Characterization of the arachidonic acid metabolites mediating bradykinin and noradrenaline hyperalgesia.

It has been suggested that bradykinin (BK) and norepinephrine (NE) induce hyperalgesia, indirectly, by stimulating the production of prostaglandin products of the cyclo-oxygenase pathway of arachidonic acid metabolism. However, the specific PGs that mediate the hyperalgesic effects of BK and NE are unknown. Two endogenous PGs, prostaglandin E2 (PGE2) and prostacyclin (PGI2) are known to produced hyperalgesia.

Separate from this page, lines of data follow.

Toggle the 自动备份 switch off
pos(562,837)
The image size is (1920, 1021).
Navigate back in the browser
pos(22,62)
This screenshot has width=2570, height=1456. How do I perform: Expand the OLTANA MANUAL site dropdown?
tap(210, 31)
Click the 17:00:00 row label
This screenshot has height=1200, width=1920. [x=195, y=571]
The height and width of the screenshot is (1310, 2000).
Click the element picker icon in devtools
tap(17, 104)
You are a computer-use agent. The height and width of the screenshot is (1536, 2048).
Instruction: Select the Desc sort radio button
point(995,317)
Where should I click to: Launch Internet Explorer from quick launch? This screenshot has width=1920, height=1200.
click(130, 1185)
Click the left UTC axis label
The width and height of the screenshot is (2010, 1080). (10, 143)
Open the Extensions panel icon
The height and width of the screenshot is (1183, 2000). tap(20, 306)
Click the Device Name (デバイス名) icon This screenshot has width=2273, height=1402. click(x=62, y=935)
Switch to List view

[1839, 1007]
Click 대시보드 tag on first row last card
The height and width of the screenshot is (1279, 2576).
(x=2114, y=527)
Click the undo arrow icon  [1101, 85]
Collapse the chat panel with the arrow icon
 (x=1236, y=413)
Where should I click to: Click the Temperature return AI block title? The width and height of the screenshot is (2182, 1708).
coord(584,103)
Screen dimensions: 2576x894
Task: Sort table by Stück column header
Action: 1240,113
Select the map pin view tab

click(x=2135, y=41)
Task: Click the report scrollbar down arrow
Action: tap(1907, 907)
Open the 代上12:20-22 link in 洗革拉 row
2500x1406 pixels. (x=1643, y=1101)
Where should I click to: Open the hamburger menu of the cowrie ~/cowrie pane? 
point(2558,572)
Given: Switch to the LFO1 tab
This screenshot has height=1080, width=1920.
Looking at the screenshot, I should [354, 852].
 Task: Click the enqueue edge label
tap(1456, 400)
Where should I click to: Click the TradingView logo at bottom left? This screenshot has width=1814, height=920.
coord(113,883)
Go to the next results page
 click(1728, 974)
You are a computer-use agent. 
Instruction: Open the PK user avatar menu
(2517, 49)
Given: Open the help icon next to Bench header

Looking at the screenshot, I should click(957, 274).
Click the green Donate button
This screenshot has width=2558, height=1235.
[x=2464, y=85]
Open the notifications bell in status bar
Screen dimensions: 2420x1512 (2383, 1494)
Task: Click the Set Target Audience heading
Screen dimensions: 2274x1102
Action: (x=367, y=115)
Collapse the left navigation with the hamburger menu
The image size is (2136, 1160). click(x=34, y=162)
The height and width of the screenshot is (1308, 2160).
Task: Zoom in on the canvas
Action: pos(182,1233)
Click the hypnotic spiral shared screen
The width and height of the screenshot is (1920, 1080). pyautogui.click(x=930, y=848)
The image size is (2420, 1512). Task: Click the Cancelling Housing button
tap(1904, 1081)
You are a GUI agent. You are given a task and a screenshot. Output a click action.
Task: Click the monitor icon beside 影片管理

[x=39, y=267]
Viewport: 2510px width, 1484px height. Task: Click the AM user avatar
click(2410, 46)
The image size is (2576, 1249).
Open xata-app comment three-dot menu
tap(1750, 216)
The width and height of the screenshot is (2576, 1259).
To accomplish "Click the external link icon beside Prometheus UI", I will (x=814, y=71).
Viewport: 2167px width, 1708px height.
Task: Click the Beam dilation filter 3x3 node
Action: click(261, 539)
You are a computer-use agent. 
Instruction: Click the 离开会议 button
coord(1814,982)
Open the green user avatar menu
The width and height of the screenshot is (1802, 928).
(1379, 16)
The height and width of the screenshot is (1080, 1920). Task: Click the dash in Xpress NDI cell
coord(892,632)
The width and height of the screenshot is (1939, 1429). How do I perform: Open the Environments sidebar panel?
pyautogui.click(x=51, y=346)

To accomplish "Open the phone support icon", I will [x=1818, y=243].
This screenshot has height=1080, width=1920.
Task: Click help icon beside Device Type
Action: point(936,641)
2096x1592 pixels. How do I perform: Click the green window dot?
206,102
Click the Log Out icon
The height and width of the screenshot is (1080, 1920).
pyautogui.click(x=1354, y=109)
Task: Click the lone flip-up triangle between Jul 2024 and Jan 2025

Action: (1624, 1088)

Since the hyperalgesic effects of PGE2 and PGI2 can be distinguished by the duration of the hyperalgesia they induce, we have compared the duration of BK and NE hyperalgesia with those of PGE2 and PGI2. To further address the type of PG mediating BK and NE hyperalgesia, we have evaluated the ability of SC19220, a PG-receptor antagonist, to distinguish the hyperalgesia induced by PGE2 and PGI2. BK induces hyperalgesia with duration similar to that of PGE2. NE induces hyperalgesia with duration similar to that of PGI2. SC19220, at low doses, antagonizes PGE2 and BK hyperalgesia but not PGI2 and NE hyperalgesia. These data are compatible with the suggestion that the prostaglandin products mediating BK and NE hyperalgesia differ, BK hyperalgesia being mediated by PGE2 and NE hyperalgesia by PGI2.